# Pronouncing the surname Czibor



## cisarro

Hello:

How can I pronounce the *Cz* in the surname Czibor? (Czibor Zoltán is a former Hungarian football player).


----------



## Zsanna

I haven't heard the name yet but if it goes according to the rules (99,5% sure), the "Cz" is pronunced exactly as if there were only a "c" at the beginning. 
It is just an old way of spelling that is kept up in family names. 

So a /ts/ like in *ts*ar.


----------



## cisarro

I think so. I was watching some old matches of Zoltán Czibor related in Hungarian in Youtube, and it sounds closer to /ts/ but I wasn't sure.

Thank you Zsanna


----------



## franknagy

The sound /ts/ like in *tsar *was denoted by "cz" in general until 1922. The "z" is unnecessary in the digraph, so since that time only the family names retained the "cz". E.g. my grandson's family name is _Maczkó_ but_ mackó_ means teddybear.


----------



## cisarro

Thank you Frank


----------



## franknagy

_Hydrophilus.piceus_
This water insect is named *csíbor* in Hungarian, pronounced with Spanish _ch_-.
 Take care with Hungarian and Polish _cz_ and _cz_. Hungarian is ts, Polish is _ch._


----------



## Zsanna

What Frank left out of the previous was that it is possbile that the name _Czibor_ comes from the name of the above mentioned insect as this old "cz" was pronounced as our present day "cs" (like ch in _such_) at a certain time (and by a certain group of people). 
I don't know whether it is really the case (it is difficult to look it up) but it is likely.
Thanks, frank, for the idea.


----------



## francisgranada

The name _Czibor _may also come from the Slavic given name _Ctibor _(eliminating the "t" as consonant clusters like "ct" at the beginning of the word did not exist in Hungarian).


----------



## franknagy

Zsanna, you are wrong.
The old Hungarian texts contained much more Latin words than the present ones. Therefore the sound of *tz*ar was denoted in the 19th century and before by cz because the Latin *c *might be prounounced as _*K*_, and the sound of *ch*ildren was denoted by ts  according to the old Hungarian orthography. The cz has changed to c and the ts has changed to c. The coincidence of _Czibor_ family and _csíbor _insect is false because the cz did never denote the sound of *ch*ildren in the Hungarian spelling.
Regards
            Frank


----------



## Zsanna

Frank, I only tried to decipher the reason for your comment (no.6) and I said I couldn't be sure whether it was right. (If the name originates before the 18th C, it is highly unlikely to be able to be sure.)

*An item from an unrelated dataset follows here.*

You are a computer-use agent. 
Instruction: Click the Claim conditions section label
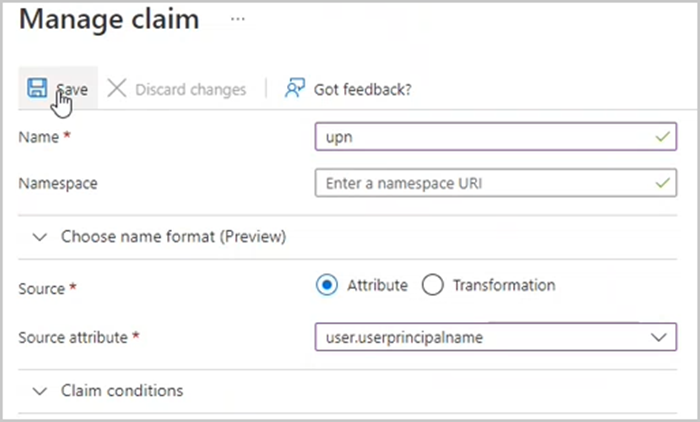[122, 390]
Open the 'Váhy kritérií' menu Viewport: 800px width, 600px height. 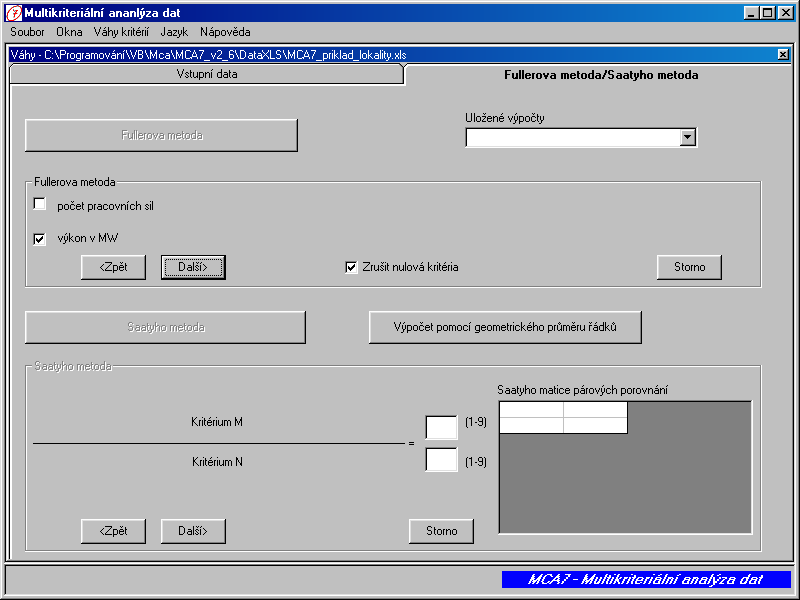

However, it is sure that the *cz* could be pronounced several ways, namely three, according to this from the Czuczor-Fogarasi Dictionary of Hungarian Language, including the one I mentioned above. (There are examples for it in the link like: czibe -> csibe, czihol -> csihol, etc.)


----------



## francisgranada

franknagy said:


> The sound /ts/ like in *tsar *was denoted by "cz" in general until 1922 ...


This may be true in general, but not generally. E.g. the famous "Pallas nagy lexikona" from 1893 uses simply "c" as we write it today.


----------